Its FoodRx program allows healthcare providers to 'prescribe' healthy food.

Fresh Truck

Fresh Truck/photo provided

A doctor rushing from one appointment to the next can only do so much to change a patient’s habits. But a program from Fresh Truck—the low-cost farmers’ market on a bus—is making it that much easier for clinicians to help patients eat healthfully.

“It’s a pain point for healthcare providers that they can’t change the fact that their patients don’t have access to healthy food,” says Fresh Truck cofounder Josh Trautwein. “They have 15 minutes. They can’t change the environmental landscape of a community.”

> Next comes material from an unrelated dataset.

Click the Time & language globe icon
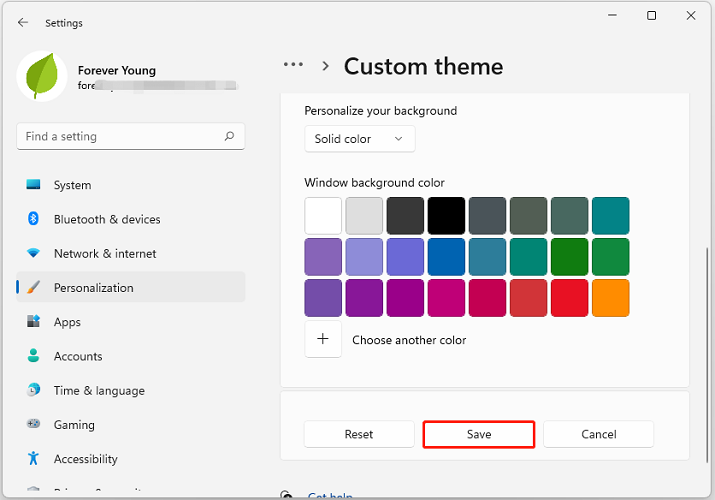Screen dimensions: 715x500 [34, 390]
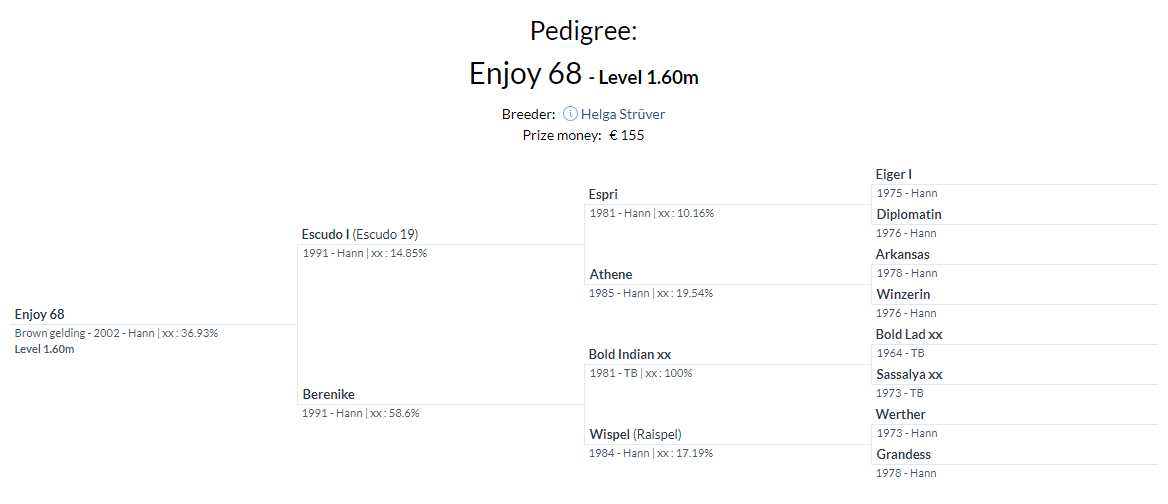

What they can do, thanks to Fresh Truck, is give patients a “prescription” for nutritious food, and the means to buy it. The nonprofit’s FoodRx program allows healthcare providers, schools, housing groups, and other community organizations to purchase Fresh Truck gift cards and give them to families in need, along with instructions about what to buy.

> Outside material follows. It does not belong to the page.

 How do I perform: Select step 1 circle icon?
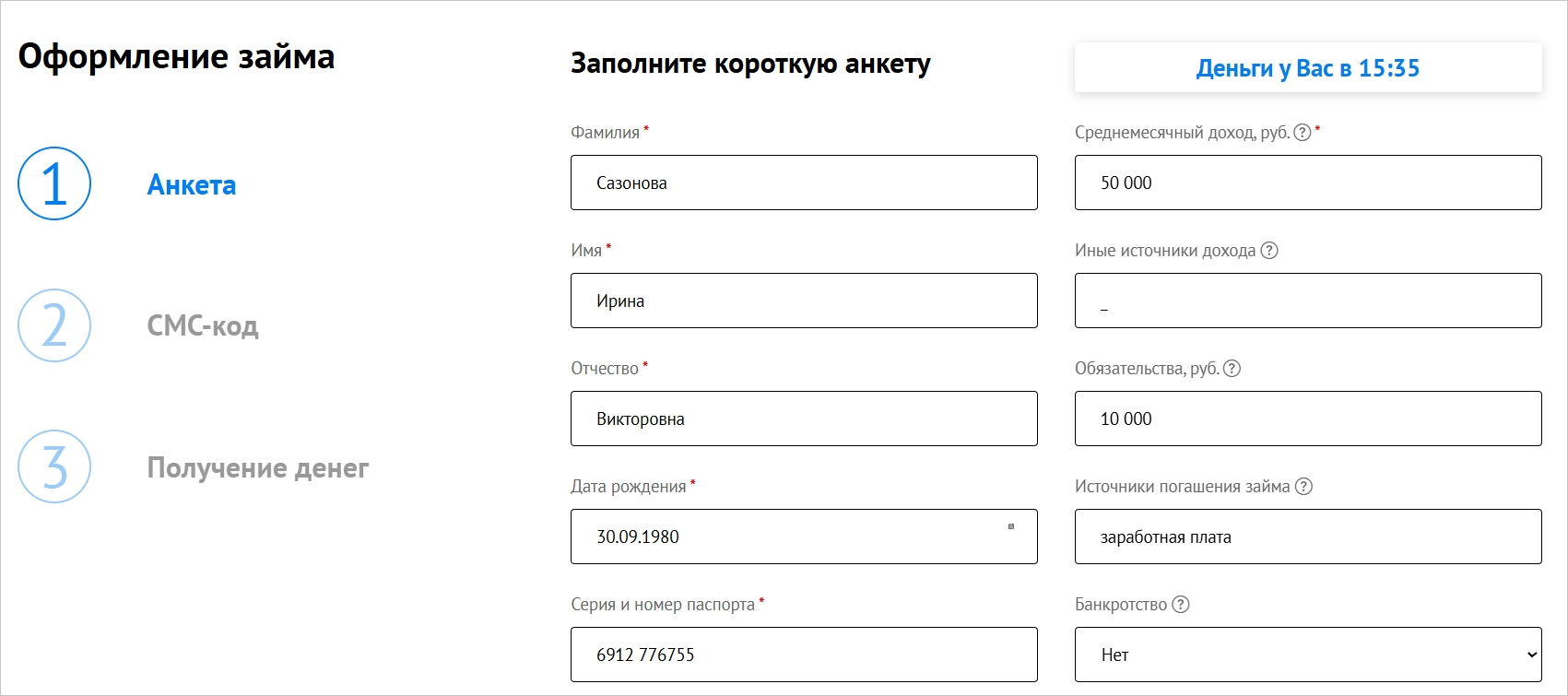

“It’s increasing the total amount of money that they have available to spend on healthy food, without sacrificing freshness or quality, or the variety of food they have to choose from,” Trautwein explains. “Families do maintain the choice and normalcy and dignity of shopping at a grocery store.”

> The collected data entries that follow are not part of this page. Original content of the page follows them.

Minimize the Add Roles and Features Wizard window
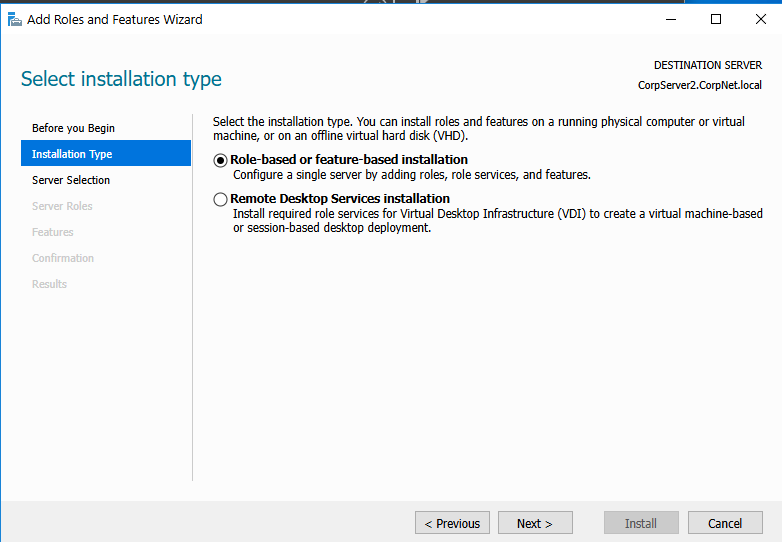(669, 19)
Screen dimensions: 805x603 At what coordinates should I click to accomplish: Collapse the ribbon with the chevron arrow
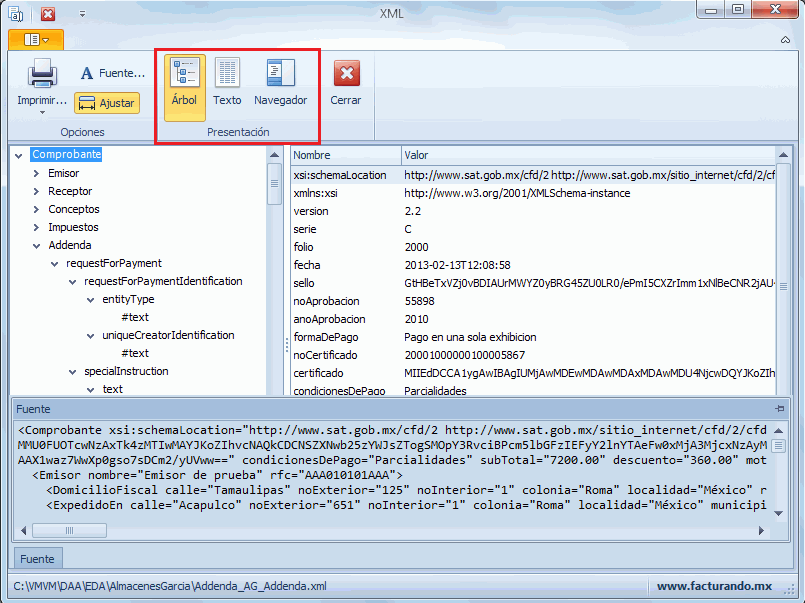tap(786, 40)
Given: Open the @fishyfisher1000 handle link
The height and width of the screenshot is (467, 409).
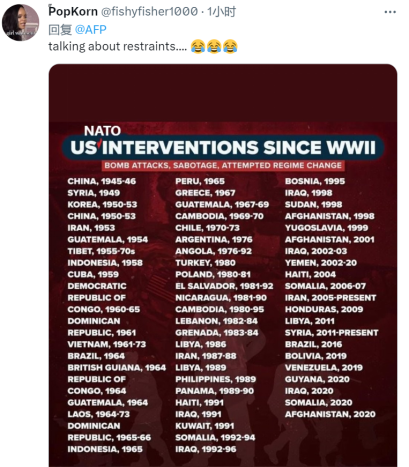Looking at the screenshot, I should pos(149,12).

They also end up with fresher food. Food pantries and food rescue groups provide crucial resources, Trautwein says, but there are inevitably some tradeoffs.

“You can’t guarantee a weekly consistent variety because you’re kind of beholden to whatever you’re receiving in donations,” he says. “They rely on shelf-stable items, which is not fresh food, so you’re really compromising on nutrient density. With food rescue, you also have to compromise a little bit on freshness.” Fresh Truck’s program eliminates many of those challenges, he says.

So far, organizations using FoodRx include, among others, Boston Children’s Hospital, Brigham and Women’s Faulkner Hospital, the Boston Public Health Commission, the South End Community Health Center, and Boston Public Schools. Trautwein says the organization is also trying to foster more high-level institutional partnerships, and build out an app that would streamline the prescription process.

Trautwein admits the idea behind FoodRx isn’t new—Boston Medical Center’s Preventive Food Pantry has done the same thing for years—or particularly complex. “We’re not doing brain surgery,” he laughs, “just selling fruits from a bus.”

Still, Trautwein says FoodRx has the power to further Fresh Truck’s founding mission: making nutrition an integral part of healthcare.

“Calling it a food prescription helps illustrate that narrative that food should be an integrated part of the way that healthcare providers treat patients,” Trautwein says. “For a lot of families, it helps position food as something that is foundational to health and wellness.”